▼▼▼

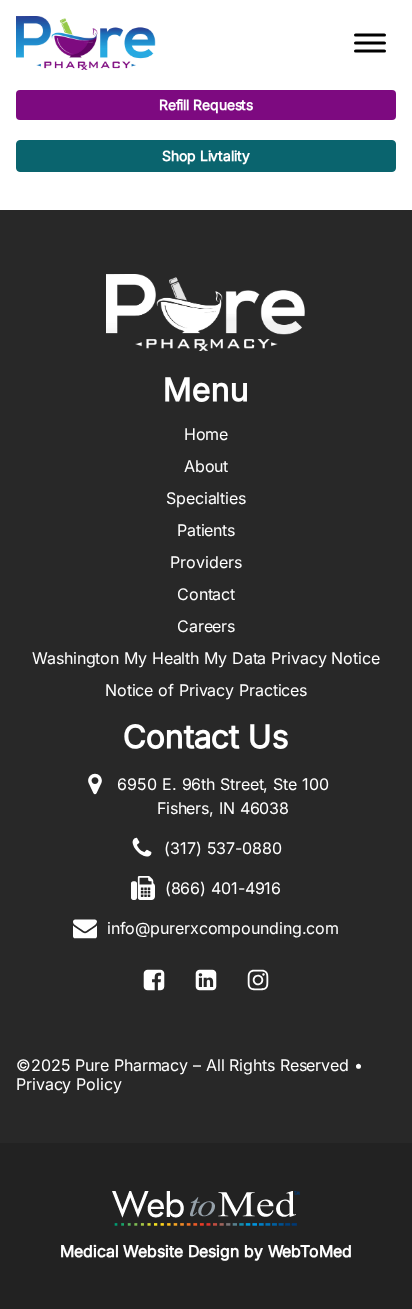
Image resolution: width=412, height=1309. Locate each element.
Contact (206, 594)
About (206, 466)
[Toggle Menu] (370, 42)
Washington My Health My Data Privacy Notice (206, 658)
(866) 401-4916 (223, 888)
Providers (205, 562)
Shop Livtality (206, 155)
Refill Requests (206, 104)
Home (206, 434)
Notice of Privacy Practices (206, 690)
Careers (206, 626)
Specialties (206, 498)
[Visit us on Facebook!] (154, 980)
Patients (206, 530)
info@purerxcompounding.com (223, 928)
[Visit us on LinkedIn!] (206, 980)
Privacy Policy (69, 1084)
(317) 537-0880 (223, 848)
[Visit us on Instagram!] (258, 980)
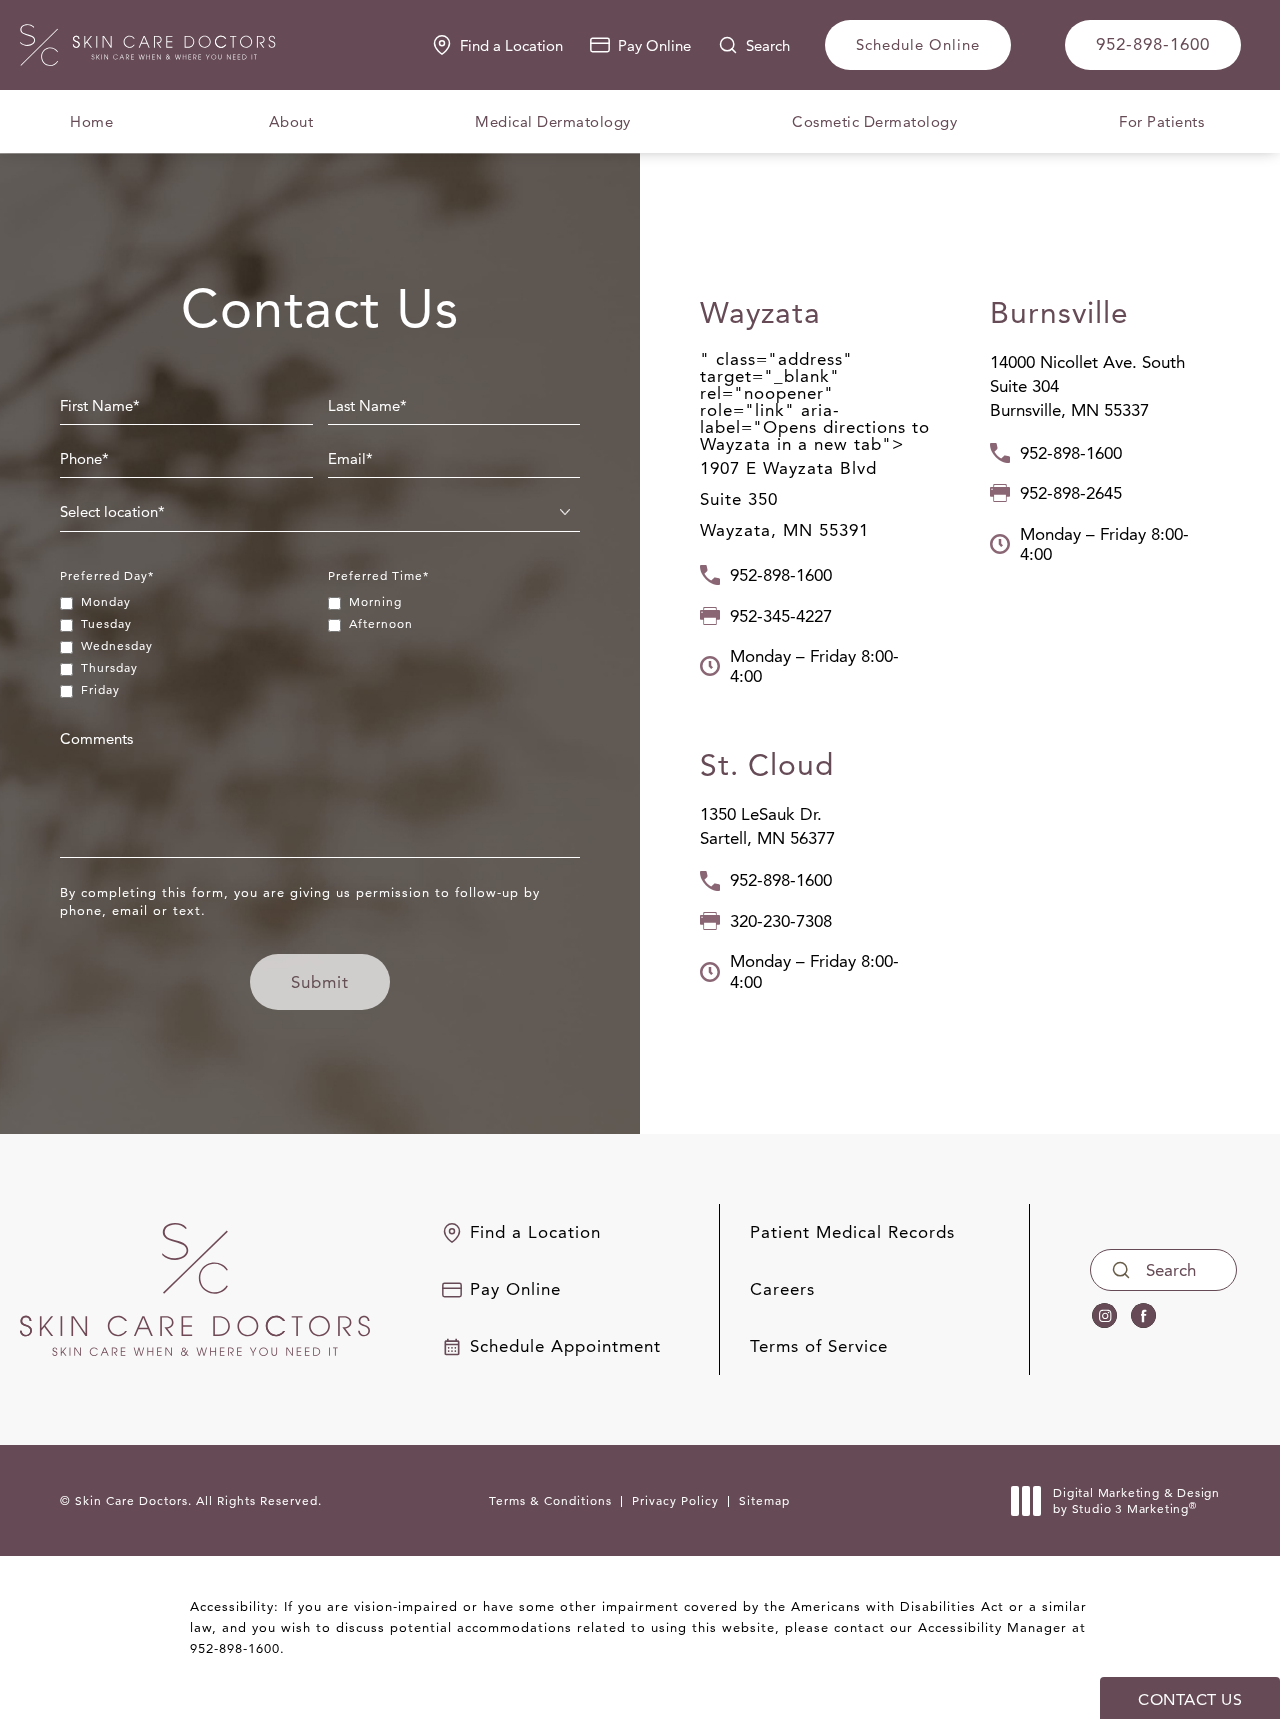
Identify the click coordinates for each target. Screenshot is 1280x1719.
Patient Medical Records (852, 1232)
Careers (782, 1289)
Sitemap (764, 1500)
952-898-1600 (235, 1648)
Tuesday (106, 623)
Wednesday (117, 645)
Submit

▲▲▲

__What this task involves__: What you produce should repeat the data word for word while omitting all images.

__The answer__:
Image resolution: width=412, height=1309. Locate each element.
Contact (206, 594)
About (206, 466)
[Toggle Menu] (370, 42)
Washington My Health My Data Privacy Notice (206, 658)
(866) 401-4916 (223, 888)
Providers (205, 562)
Shop Livtality (206, 155)
Refill Requests (206, 104)
Home (206, 434)
Notice of Privacy Practices (206, 690)
Careers (206, 626)
Specialties (206, 498)
[Visit us on Facebook!] (154, 980)
Patients (206, 530)
info@purerxcompounding.com (223, 928)
[Visit us on LinkedIn!] (206, 980)
Privacy Policy (69, 1084)
(317) 537-0880 (223, 848)
[Visit us on Instagram!] (258, 980)
Identify the click coordinates for each target. Screenshot is 1280x1719.
Patient Medical Records (852, 1232)
Careers (782, 1289)
Sitemap (764, 1500)
952-898-1600 (235, 1648)
Tuesday (106, 623)
Wednesday (117, 645)
Submit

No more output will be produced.